Ce récit autobiographique nous plonge dans l’enfance de Boubou Hama, qui raconte avec une perspective d’enfant ses premières années de vie au début du XXe siècle, en Afrique occidentale française (AOF). À travers les yeux d’Albarka, le lecteur découvre les traditions, les croyances et les épreuves d’un jeune garçon songhaï.
Un apprentissage ancré dans la tradition
Le récit débute vers 1910 dans le village de Fonéko, au Niger. Jusqu’à ses sept ans, Albarka grandit sous l’aile de ses parents et de sa grand-mère qui lui transmet les savoirs essentiels. À travers contes et rites initiatiques, il apprend les lois de son peuple : les interdits, les légendes et son identité en tant qu’homme songhaï. A chaque question, à chaque interrogation, la tradition et la culture offrent une réponse…
L’arrachement à son monde
Un événement bouleverse cette enfance heureuse à Fonéko : l’administration coloniale exige qu’un enfant de huit ans de chaque village soit envoyé à « l’école des Blancs ». La communauté est sous le choc, et Albarka est désigné. Commence alors un nouvel apprentissage, bien différent de celui qu’il a connu jusque-là. L’école lui impose une langue étrangère, une discipline rigide et un mode de vie où les punitions sont fréquentes. Dans ce monde où la parole est une arme, Albarka découvre que les mots peuvent être une force face à la domination coloniale. Malgré les difficultés, il s’adapte, progresse et devient l’un des meilleurs élèves.
« Les Occidentaux ne se rendent souvent pas compte qu’un Africain, même illettré, sait, au minimum, deux langues. Il est plus courant qu’il en sache trois ou quatre. Et le peul, le bambara, le sonraï, le haussa, l’arabe sont des langues aussi différentes, entre elles, que le français, l’anglais, l’allemand, le hongrois ou le russe. »
Tome 2, p.48
Un témoignage sur la colonisation
À travers L’aventure d’Albarka, Boubou Hama offre un témoignage puissant sur l’impact de la colonisation sur l’éducation et la transmission des savoirs traditionnels. Ce récit initiatique met en lumière la dualité entre l’héritage culturel et l’imposition du modèle occidental, entre l’enracinement et le déracinement.
« Pour la première fois, je vis le travail forcé. Nous venions de passer devant la résidence du gouverneur, en banco, comme toutes les résidences des Blancs à cette époque… Des files de jeunes femmes et de jeunes filles, arrachées à leurs lointaines familles, portaient sur la tête des paniers remplis de terre. Elles les vidaient, revenaient, recommençaient, sous les cris humiliants des gardes et, quelquefois, sous les coups. Elles étaient salies par la terre, et leur visage disait leur peine.

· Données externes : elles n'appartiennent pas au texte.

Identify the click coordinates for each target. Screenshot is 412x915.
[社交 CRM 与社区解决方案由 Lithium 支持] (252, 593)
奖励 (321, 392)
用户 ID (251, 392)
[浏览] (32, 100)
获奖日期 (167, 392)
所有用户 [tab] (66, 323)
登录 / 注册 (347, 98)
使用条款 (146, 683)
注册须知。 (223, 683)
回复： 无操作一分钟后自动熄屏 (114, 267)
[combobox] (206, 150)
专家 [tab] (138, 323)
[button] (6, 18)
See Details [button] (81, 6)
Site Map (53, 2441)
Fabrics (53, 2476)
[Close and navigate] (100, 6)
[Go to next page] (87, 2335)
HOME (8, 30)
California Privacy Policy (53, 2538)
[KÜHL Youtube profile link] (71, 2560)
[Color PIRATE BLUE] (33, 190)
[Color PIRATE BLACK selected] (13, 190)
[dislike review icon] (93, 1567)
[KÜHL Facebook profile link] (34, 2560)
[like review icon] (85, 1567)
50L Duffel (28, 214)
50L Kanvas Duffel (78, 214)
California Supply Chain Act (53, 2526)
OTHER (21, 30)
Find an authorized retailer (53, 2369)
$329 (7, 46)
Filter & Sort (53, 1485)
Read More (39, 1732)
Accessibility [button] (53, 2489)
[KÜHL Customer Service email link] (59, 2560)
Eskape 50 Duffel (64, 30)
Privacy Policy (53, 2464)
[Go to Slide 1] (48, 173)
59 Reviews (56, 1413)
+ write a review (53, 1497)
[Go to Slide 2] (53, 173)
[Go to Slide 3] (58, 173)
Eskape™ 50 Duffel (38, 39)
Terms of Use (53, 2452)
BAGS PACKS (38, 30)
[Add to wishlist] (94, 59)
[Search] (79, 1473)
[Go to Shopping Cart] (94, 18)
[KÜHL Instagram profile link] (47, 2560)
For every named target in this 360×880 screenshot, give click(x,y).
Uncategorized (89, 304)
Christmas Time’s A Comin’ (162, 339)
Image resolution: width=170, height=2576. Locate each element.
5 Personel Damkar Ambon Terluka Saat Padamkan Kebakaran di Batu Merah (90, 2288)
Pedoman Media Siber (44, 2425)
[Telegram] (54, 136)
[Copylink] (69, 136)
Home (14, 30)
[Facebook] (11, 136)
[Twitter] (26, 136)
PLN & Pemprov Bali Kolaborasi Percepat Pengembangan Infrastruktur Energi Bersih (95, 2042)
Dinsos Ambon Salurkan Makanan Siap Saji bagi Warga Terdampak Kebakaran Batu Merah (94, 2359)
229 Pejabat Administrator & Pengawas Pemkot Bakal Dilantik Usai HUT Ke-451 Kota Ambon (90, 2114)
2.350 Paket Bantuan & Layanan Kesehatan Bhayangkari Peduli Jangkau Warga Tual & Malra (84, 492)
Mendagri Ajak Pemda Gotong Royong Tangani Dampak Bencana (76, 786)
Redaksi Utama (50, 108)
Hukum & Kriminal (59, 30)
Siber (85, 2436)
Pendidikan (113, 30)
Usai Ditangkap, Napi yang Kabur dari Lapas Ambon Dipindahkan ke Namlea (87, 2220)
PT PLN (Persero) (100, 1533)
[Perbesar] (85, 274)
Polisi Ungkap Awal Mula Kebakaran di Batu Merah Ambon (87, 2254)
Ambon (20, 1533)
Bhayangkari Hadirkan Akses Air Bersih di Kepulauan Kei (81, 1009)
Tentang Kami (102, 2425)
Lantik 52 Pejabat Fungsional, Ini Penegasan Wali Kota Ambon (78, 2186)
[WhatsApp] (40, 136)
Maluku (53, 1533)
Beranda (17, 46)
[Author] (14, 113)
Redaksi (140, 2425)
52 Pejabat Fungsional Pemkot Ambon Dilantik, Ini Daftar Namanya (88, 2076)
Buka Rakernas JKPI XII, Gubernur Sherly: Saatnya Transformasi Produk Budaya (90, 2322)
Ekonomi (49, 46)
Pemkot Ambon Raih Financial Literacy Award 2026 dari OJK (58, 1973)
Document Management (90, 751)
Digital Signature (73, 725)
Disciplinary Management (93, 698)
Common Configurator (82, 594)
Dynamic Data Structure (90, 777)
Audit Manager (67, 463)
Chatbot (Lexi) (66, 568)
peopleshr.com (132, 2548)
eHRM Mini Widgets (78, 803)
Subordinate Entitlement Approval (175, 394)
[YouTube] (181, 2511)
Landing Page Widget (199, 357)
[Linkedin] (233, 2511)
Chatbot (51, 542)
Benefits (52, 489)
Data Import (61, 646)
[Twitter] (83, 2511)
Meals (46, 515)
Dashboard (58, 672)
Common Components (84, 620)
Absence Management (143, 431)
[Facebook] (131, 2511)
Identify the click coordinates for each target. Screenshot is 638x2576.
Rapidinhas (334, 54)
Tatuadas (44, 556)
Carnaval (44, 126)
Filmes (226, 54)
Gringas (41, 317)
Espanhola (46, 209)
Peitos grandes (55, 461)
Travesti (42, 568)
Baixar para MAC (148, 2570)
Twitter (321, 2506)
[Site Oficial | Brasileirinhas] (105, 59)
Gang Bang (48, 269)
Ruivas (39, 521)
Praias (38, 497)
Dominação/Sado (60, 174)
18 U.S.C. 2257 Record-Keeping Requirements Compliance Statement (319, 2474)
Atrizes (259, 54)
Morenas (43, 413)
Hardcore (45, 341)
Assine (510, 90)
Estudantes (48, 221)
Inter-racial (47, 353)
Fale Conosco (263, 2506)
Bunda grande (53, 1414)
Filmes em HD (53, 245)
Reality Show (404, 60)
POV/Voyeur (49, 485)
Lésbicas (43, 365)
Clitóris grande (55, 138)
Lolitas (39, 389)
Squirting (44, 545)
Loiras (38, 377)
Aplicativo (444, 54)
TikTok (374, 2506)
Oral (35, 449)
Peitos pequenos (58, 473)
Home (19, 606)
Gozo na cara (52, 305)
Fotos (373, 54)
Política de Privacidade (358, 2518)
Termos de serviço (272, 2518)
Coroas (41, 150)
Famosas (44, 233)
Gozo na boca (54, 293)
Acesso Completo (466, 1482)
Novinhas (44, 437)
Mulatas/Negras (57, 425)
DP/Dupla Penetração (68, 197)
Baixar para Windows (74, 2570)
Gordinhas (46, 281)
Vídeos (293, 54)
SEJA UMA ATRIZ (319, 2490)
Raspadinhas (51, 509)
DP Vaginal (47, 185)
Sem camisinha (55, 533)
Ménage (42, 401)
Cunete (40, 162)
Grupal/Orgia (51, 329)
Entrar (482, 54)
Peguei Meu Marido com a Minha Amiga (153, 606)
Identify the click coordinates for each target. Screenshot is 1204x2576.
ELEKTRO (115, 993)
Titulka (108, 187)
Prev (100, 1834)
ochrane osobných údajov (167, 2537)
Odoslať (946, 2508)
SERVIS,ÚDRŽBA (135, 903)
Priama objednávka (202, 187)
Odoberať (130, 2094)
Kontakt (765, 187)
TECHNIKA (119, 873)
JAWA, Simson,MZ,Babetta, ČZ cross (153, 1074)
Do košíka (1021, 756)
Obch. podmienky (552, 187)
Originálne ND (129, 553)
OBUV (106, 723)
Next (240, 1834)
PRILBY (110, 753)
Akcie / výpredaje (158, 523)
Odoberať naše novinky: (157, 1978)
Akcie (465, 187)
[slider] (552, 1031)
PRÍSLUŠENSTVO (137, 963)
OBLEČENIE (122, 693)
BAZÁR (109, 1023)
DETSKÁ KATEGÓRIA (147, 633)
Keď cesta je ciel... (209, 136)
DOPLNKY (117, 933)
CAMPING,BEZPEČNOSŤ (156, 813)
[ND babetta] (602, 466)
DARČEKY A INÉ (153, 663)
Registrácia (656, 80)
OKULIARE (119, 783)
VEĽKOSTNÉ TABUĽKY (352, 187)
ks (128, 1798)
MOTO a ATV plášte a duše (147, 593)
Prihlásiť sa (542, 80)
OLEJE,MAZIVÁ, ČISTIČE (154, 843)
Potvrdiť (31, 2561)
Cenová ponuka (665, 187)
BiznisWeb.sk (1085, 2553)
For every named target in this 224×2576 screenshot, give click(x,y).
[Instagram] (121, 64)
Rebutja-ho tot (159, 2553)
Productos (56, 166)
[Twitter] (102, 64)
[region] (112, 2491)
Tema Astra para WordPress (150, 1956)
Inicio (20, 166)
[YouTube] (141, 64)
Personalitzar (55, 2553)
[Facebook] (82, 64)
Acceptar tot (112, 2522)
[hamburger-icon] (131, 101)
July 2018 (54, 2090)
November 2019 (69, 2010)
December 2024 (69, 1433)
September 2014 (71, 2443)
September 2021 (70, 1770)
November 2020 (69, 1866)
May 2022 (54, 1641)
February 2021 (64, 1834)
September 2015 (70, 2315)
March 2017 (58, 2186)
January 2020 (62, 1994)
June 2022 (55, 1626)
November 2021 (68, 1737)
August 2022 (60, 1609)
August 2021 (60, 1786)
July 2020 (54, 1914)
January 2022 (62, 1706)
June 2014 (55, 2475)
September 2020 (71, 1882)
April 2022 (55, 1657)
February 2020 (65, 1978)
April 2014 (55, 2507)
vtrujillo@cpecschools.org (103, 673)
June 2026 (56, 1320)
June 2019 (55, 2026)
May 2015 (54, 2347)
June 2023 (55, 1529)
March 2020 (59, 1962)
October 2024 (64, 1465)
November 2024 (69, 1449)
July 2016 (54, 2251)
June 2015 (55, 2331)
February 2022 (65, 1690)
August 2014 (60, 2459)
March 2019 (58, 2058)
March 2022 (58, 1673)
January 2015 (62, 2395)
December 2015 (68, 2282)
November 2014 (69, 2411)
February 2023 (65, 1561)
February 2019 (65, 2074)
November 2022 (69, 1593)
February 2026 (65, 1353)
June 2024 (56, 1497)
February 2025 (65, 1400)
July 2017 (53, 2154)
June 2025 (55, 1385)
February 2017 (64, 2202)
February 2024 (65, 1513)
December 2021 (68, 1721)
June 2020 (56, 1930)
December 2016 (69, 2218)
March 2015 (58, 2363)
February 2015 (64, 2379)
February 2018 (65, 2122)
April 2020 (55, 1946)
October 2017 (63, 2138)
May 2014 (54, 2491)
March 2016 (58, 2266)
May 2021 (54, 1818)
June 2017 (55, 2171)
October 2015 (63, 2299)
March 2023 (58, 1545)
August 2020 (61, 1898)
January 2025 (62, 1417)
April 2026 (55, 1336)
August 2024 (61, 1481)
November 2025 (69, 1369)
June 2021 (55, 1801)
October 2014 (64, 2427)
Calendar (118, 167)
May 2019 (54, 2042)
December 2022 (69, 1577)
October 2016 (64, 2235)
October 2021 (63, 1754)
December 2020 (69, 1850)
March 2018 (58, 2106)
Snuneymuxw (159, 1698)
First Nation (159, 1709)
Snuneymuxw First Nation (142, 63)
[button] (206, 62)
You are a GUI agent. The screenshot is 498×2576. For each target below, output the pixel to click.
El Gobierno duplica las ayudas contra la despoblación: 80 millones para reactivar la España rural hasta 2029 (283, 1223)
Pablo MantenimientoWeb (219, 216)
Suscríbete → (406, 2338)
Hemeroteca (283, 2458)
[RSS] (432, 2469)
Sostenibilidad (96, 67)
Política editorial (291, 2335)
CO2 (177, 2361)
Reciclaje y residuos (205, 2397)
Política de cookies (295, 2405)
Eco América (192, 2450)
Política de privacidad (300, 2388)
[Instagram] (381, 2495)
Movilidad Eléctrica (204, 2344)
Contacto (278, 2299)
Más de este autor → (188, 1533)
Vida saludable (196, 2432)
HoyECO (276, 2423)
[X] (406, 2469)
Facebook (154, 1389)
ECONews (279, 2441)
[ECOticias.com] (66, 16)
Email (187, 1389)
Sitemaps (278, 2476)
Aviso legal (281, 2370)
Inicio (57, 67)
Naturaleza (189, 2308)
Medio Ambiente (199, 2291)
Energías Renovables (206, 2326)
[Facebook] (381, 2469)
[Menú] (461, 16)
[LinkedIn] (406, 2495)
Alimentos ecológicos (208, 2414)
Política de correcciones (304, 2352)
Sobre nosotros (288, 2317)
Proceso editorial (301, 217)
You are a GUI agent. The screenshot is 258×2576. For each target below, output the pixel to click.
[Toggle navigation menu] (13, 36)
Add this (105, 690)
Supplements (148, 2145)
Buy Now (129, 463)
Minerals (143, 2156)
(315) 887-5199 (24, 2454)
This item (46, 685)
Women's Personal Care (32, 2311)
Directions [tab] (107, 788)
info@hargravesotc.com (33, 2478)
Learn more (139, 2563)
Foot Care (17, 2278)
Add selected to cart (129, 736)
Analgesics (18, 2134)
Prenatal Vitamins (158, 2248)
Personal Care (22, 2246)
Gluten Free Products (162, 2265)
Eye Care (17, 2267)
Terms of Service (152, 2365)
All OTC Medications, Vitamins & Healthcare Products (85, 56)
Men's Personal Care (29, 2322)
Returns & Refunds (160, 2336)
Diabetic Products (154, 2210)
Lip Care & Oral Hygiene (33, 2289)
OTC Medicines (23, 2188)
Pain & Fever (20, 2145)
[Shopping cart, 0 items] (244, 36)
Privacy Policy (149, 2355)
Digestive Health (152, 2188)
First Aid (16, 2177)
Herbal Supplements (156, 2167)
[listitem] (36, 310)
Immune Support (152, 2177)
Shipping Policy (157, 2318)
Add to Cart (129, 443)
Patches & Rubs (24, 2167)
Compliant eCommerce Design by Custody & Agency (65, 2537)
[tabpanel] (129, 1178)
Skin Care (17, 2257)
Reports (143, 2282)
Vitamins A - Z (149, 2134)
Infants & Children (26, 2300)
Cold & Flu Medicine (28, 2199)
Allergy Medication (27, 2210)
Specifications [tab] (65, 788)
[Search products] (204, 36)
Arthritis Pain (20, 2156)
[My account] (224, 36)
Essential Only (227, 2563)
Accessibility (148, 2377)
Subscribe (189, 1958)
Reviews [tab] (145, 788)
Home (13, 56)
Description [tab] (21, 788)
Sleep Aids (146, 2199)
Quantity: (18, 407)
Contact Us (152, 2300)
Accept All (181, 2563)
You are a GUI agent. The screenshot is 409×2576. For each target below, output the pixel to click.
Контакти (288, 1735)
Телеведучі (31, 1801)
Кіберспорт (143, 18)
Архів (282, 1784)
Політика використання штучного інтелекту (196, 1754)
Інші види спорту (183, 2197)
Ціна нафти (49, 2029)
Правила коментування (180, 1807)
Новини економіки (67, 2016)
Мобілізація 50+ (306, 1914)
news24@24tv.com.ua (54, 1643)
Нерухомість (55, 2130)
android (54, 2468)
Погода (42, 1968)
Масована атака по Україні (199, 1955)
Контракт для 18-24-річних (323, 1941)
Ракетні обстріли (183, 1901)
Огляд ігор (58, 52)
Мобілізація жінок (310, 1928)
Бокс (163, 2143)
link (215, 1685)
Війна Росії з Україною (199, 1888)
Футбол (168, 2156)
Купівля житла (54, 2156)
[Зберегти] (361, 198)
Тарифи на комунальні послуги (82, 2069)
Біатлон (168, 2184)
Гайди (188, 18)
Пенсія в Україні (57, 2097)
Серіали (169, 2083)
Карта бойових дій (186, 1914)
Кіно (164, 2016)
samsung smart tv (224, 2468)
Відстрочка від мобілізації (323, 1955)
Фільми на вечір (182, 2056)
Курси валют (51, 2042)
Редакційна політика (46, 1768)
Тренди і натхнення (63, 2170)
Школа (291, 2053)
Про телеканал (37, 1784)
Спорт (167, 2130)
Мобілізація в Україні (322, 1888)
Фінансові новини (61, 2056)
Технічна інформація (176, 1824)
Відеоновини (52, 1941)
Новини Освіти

Je frémis d’indignation, de honte, d’impuissance. J’appris bien plus, ensuite, sur le travail forcé qui, ici, n’était pas trop dur, car le gouverneur habitait la ville et des journalistes pouvaient y passer. Et on ne voulait pas que la France apprenne toute la vérité sur certains aspects de la colonisation.
Maintenant, je sais qu’une armée de conquête, quel que soit son pays, ne se conduit jamais autrement… qu’en armée de conquête. Avec un cortège d’humiliations, d’exactions, d’horreurs, de crimes…
La colonisation n’est toujours qu’une exploitation. On n’a qu’à regarder l’histoire du monde.
Autrefois, ou maintenant. »
Tome 2, p.99
Ce livre est un ouvrage à la fois pédagogique et empreint de poésie, qui invite à une réflexion sur l’identité, la mémoire et la transmission des cultures.
Editions et traduction
Plusieurs éditions du livre L’aventure d’Albarka de Boubou Hama et Andrée Clair existent en 1 ou 2 tomes :

- L’aventure d’Albarka (255 p.), Julliard 1972
- L’aventure d’Albarka (dans L’Afrique), Cl. Bourdet et J. Suret-Canale, Ed. du Burin (préface de L.S. Senghor), 1973
- L’aventure d’Albarka (2 tomes) NEA-Edicef, 1981
- L’aventure d’Albarka (197p. / Collections: Francopoche) NEA-Edicef & A.C.C.T., 1989
- L’aventure d’Albarka (2 tomes / Collections : Afrique en poche junior) NEA-Edicef, 2003
Traduction
Une traduction en polonais a été publiée sous le titre Albarka – znaczy szansa par la maison d’édition Nasza Księgarnia en 1977 (traduction: Katarzyna Witwicka).